We at the Center for Inquiry don’t typically address how best to evaluate teacher performance, but we are an educational institution. Moreover, we’re an institution that is committed to basing public policy on sound science. Using student test scores to determine teacher pay or whether a teacher should retain a job is a policy not based on science, but rather politics and deceptive intuitions.
The Atlanta public school cheating scandal has, of course, brought this issue to the front page. It has highlighted the extent to which teachers and school administrators feel pressured to have their students perform well on standardized tests.
This scandal also highlights the fundamental flaws in the predominant model that has been adopted for measuring teacher performance, namely how well their students perform on standardized tests. This model reflects a serious misunderstanding of the responsibilities of teachers and the relationship between teachers and pupils.
Imagine this scenario: you are a factory worker who has been informed that your job depends on the quality of the product you are assembling, as determined by how well the product performs on certain tests. Sound fair? In the abstract, maybe. But there’s a catch. You’re not the only one who is working on the product. There is a second shift, and the persons on the second shift sometimes don’t do any work on the product, sometimes expose the product to harmful chemicals, and sometimes actually undo the work that you’ve completed. Complicating the situation even further is that even on your own shift, each worker is supplied with materials and parts that vary widely in quality. Under these circumstances, one might understand why the workers feel frustrated and demoralized and, if possible, might be tempted to alter test results on their products so they can keep their jobs.
In other words, one might understand how frustrated and demoralized teachers feel when they are held solely responsible for their students’ test scores given that these results reflect many factors other than the quality of a teacher’s work.
Conditioning a teacher’s employment or pay on their students’ performance on tests ignores a critical fact: students’ educational attainment depends on many factors entirely outside an individual teacher’s control, not the least of which is the student’s home environment. Teachers have students for only a portion of each weekday. The “second shift”— to analogize to my hypothetical— namely, the parents and guardians of the students, have control over them for the other portion of each weekday and, typically, the entire weekend. Factors such as the education and socio-economic resources of the parents, as well as their interest in and support of their children’s education, have a significant influence on student achievement. A teacher cannot work miracles on a student who receives no educational reinforcement from the home environment.

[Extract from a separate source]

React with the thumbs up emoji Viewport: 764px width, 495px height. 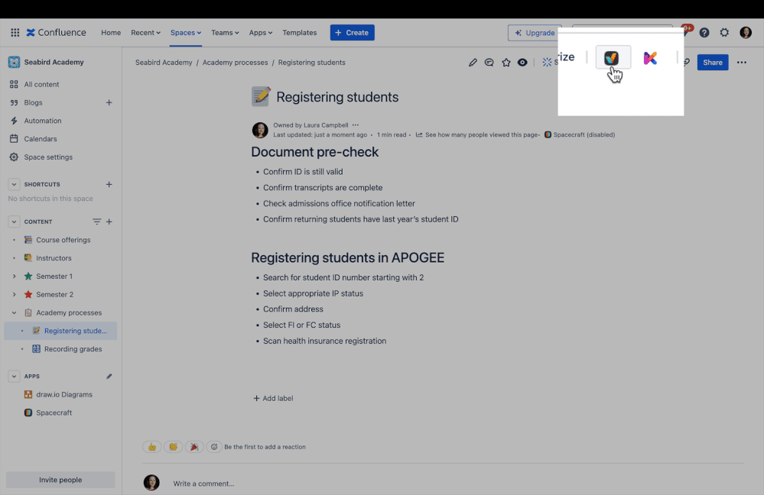151,447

Moreover, students are not identical in their natural abilities, nor have they all received the same educational preparation prior to entering the school system. If “no child left behind” implies a commitment to strive to have each pupil perform to the best of their abilities, that’s a laudable objective. If it implies that we can realistically expect all students to perform well on standardized tests, that’s an impractical and unreasonable goal.

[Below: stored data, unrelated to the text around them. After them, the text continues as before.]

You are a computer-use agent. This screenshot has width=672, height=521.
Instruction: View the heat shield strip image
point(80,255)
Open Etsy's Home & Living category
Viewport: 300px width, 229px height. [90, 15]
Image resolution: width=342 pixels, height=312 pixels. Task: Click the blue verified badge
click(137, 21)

But don’t take my word for it. Studies have demonstrated that evaluating teachers based on student performance on tests is not a valid method of measuring teacher competence and effectiveness. Yet too many school systems persist in relying heavily on test scores because supposedly it provides an “objective” result. It does no such thing. Using test scores as the principal method of assessment is based on nothing more than intuitive reasoning motivated by politics. “Vote for me: I’ll hold those teachers accountable!” That line is more pleasing to voters’ ears than telling parents to put down the remote and read a book with their kids.
Proper assessment of teacher performance requires careful classroom observation. Of course, this method is more time intensive than merely reviewing a list of test scores, but we should have learned by now there are no shortcuts when it comes to improving education.
Nothing I’ve said here should be interpreted as condoning the actions of those Atlanta teachers and administrators who intentionally altered test scores. What they did was wrong. Period. But we can expect more such incidents if we continue to impose unfair and unrealistic burdens on our teachers, conditioning their jobs and pay on test outcomes over which they have insufficient influence—except when they supply the answers themselves.